Source material:

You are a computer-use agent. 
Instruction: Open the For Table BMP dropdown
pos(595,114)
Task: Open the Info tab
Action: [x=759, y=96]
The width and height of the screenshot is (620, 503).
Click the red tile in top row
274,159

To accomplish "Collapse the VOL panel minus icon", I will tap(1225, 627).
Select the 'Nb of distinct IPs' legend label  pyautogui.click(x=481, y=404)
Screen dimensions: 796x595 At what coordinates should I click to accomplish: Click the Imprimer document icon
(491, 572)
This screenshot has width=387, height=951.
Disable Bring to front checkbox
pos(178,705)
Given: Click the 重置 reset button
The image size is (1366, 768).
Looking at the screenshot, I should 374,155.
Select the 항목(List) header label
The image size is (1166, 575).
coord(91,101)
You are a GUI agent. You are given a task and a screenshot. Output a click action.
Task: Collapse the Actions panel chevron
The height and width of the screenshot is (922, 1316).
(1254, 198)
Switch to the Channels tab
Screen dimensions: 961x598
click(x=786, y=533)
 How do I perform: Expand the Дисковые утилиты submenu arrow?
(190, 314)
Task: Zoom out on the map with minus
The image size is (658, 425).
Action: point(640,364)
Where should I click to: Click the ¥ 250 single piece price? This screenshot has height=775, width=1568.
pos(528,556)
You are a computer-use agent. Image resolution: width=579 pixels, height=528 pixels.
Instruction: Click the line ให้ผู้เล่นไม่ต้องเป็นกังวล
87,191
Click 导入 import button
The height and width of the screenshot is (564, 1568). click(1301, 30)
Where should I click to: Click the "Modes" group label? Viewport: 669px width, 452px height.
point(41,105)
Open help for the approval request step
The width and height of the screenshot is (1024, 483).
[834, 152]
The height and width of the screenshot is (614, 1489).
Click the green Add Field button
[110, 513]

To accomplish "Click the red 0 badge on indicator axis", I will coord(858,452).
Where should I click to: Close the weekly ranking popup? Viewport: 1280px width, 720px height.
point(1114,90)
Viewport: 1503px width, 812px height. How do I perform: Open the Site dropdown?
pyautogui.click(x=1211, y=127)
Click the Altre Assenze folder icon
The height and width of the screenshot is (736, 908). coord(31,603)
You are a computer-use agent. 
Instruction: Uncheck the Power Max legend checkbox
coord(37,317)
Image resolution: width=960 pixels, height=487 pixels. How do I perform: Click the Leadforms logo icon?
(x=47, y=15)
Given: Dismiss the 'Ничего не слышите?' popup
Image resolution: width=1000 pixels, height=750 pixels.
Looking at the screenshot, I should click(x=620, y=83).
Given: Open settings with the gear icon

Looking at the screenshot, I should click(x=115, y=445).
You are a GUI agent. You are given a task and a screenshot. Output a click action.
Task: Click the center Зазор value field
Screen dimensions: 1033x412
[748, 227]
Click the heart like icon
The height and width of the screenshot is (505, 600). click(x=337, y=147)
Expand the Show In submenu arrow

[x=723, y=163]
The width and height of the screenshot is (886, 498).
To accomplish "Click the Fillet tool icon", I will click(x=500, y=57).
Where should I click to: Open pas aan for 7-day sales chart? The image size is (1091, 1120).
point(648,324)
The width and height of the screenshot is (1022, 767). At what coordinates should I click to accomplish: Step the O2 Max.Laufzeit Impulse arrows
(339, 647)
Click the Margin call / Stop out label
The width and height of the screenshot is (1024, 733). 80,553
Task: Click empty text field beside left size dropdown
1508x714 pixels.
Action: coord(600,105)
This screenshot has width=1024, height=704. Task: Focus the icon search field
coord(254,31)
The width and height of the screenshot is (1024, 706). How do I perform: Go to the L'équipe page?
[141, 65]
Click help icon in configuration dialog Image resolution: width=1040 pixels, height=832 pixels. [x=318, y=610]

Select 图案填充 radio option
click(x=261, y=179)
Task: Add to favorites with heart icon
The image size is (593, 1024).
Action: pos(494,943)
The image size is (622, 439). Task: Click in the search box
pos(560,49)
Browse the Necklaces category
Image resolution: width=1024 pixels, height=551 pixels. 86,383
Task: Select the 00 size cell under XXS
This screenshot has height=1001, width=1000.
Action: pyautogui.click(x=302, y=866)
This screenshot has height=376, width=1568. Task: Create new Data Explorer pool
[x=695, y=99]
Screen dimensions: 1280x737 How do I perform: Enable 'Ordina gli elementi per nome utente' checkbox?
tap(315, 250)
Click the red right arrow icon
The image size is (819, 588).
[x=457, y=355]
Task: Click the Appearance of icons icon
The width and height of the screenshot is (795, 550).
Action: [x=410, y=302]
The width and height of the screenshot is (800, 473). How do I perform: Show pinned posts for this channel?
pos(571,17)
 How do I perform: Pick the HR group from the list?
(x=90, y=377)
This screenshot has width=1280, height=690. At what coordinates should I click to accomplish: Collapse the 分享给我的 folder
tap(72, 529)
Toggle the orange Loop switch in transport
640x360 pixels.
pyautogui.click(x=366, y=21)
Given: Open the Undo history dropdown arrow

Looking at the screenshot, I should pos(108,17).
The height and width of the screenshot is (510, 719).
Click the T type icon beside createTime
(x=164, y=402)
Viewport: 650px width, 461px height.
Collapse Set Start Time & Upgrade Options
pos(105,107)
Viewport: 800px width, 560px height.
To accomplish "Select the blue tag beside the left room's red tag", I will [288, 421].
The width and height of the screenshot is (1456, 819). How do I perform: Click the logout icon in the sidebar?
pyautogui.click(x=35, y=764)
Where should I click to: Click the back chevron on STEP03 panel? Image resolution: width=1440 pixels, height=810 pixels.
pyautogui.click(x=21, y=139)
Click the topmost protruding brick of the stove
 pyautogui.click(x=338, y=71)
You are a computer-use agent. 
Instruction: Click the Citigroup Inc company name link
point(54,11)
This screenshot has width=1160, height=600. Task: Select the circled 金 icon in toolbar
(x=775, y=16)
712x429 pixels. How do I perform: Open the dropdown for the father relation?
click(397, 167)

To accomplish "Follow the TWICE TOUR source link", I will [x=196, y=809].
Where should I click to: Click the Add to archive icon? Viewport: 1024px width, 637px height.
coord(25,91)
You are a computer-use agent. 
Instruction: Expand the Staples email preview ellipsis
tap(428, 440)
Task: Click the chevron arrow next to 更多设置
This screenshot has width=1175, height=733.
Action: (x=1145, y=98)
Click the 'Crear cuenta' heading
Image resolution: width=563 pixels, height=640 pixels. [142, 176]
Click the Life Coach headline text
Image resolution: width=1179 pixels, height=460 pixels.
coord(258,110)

Work to complete: Transcribe the full listing exactly, leaving out no line.

Exercise result:
You are a computer-use agent. 
Instruction: Open the For Table BMP dropdown
pos(595,114)
Task: Open the Info tab
Action: [x=759, y=96]
The width and height of the screenshot is (620, 503).
Click the red tile in top row
274,159

To accomplish "Collapse the VOL panel minus icon", I will tap(1225, 627).
Select the 'Nb of distinct IPs' legend label  pyautogui.click(x=481, y=404)
Screen dimensions: 796x595 At what coordinates should I click to accomplish: Click the Imprimer document icon
(491, 572)
This screenshot has width=387, height=951.
Disable Bring to front checkbox
pos(178,705)
Given: Click the 重置 reset button
The image size is (1366, 768).
Looking at the screenshot, I should 374,155.
Select the 항목(List) header label
The image size is (1166, 575).
coord(91,101)
You are a GUI agent. You are given a task and a screenshot. Output a click action.
Task: Collapse the Actions panel chevron
The height and width of the screenshot is (922, 1316).
(1254, 198)
Switch to the Channels tab
Screen dimensions: 961x598
click(x=786, y=533)
 How do I perform: Expand the Дисковые утилиты submenu arrow?
(190, 314)
Task: Zoom out on the map with minus
The image size is (658, 425).
Action: point(640,364)
Where should I click to: Click the ¥ 250 single piece price? This screenshot has height=775, width=1568.
pos(528,556)
You are a computer-use agent. Image resolution: width=579 pixels, height=528 pixels.
Instruction: Click the line ให้ผู้เล่นไม่ต้องเป็นกังวล
87,191
Click 导入 import button
The height and width of the screenshot is (564, 1568). click(1301, 30)
Where should I click to: Click the "Modes" group label? Viewport: 669px width, 452px height.
point(41,105)
Open help for the approval request step
The width and height of the screenshot is (1024, 483).
[834, 152]
The height and width of the screenshot is (614, 1489).
Click the green Add Field button
[110, 513]

To accomplish "Click the red 0 badge on indicator axis", I will coord(858,452).
Where should I click to: Close the weekly ranking popup? Viewport: 1280px width, 720px height.
point(1114,90)
Viewport: 1503px width, 812px height. How do I perform: Open the Site dropdown?
pyautogui.click(x=1211, y=127)
Click the Altre Assenze folder icon
The height and width of the screenshot is (736, 908). coord(31,603)
You are a computer-use agent. 
Instruction: Uncheck the Power Max legend checkbox
coord(37,317)
Image resolution: width=960 pixels, height=487 pixels. How do I perform: Click the Leadforms logo icon?
(x=47, y=15)
Given: Dismiss the 'Ничего не слышите?' popup
Image resolution: width=1000 pixels, height=750 pixels.
Looking at the screenshot, I should click(x=620, y=83).
Given: Open settings with the gear icon

Looking at the screenshot, I should click(x=115, y=445).
You are a GUI agent. You are given a task and a screenshot. Output a click action.
Task: Click the center Зазор value field
Screen dimensions: 1033x412
[748, 227]
Click the heart like icon
The height and width of the screenshot is (505, 600). click(x=337, y=147)
Expand the Show In submenu arrow

[x=723, y=163]
The width and height of the screenshot is (886, 498).
To accomplish "Click the Fillet tool icon", I will click(x=500, y=57).
Where should I click to: Open pas aan for 7-day sales chart? The image size is (1091, 1120).
point(648,324)
The width and height of the screenshot is (1022, 767). At what coordinates should I click to accomplish: Step the O2 Max.Laufzeit Impulse arrows
(339, 647)
Click the Margin call / Stop out label
The width and height of the screenshot is (1024, 733). 80,553
Task: Click empty text field beside left size dropdown
1508x714 pixels.
Action: coord(600,105)
This screenshot has width=1024, height=704. Task: Focus the icon search field
coord(254,31)
The width and height of the screenshot is (1024, 706). How do I perform: Go to the L'équipe page?
[141, 65]
Click help icon in configuration dialog Image resolution: width=1040 pixels, height=832 pixels. [x=318, y=610]

Select 图案填充 radio option
click(x=261, y=179)
Task: Add to favorites with heart icon
The image size is (593, 1024).
Action: pos(494,943)
The image size is (622, 439). Task: Click in the search box
pos(560,49)
Browse the Necklaces category
Image resolution: width=1024 pixels, height=551 pixels. 86,383
Task: Select the 00 size cell under XXS
This screenshot has height=1001, width=1000.
Action: pyautogui.click(x=302, y=866)
This screenshot has height=376, width=1568. Task: Create new Data Explorer pool
[x=695, y=99]
Screen dimensions: 1280x737 How do I perform: Enable 'Ordina gli elementi per nome utente' checkbox?
tap(315, 250)
Click the red right arrow icon
The image size is (819, 588).
[x=457, y=355]
Task: Click the Appearance of icons icon
The width and height of the screenshot is (795, 550).
Action: [x=410, y=302]
The width and height of the screenshot is (800, 473). How do I perform: Show pinned posts for this channel?
pos(571,17)
 How do I perform: Pick the HR group from the list?
(x=90, y=377)
This screenshot has width=1280, height=690. At what coordinates should I click to accomplish: Collapse the 分享给我的 folder
tap(72, 529)
Toggle the orange Loop switch in transport
640x360 pixels.
pyautogui.click(x=366, y=21)
Given: Open the Undo history dropdown arrow

Looking at the screenshot, I should pos(108,17).
The height and width of the screenshot is (510, 719).
Click the T type icon beside createTime
(x=164, y=402)
Viewport: 650px width, 461px height.
Collapse Set Start Time & Upgrade Options
pos(105,107)
Viewport: 800px width, 560px height.
To accomplish "Select the blue tag beside the left room's red tag", I will [288, 421].
The width and height of the screenshot is (1456, 819). How do I perform: Click the logout icon in the sidebar?
pyautogui.click(x=35, y=764)
Where should I click to: Click the back chevron on STEP03 panel? Image resolution: width=1440 pixels, height=810 pixels.
pyautogui.click(x=21, y=139)
Click the topmost protruding brick of the stove
 pyautogui.click(x=338, y=71)
You are a computer-use agent. 
Instruction: Click the Citigroup Inc company name link
point(54,11)
This screenshot has width=1160, height=600. Task: Select the circled 金 icon in toolbar
(x=775, y=16)
712x429 pixels. How do I perform: Open the dropdown for the father relation?
click(397, 167)

To accomplish "Follow the TWICE TOUR source link", I will [x=196, y=809].
Where should I click to: Click the Add to archive icon? Viewport: 1024px width, 637px height.
coord(25,91)
You are a computer-use agent. 
Instruction: Expand the Staples email preview ellipsis
tap(428, 440)
Task: Click the chevron arrow next to 更多设置
This screenshot has width=1175, height=733.
Action: (x=1145, y=98)
Click the 'Crear cuenta' heading
Image resolution: width=563 pixels, height=640 pixels. [142, 176]
Click the Life Coach headline text
Image resolution: width=1179 pixels, height=460 pixels.
coord(258,110)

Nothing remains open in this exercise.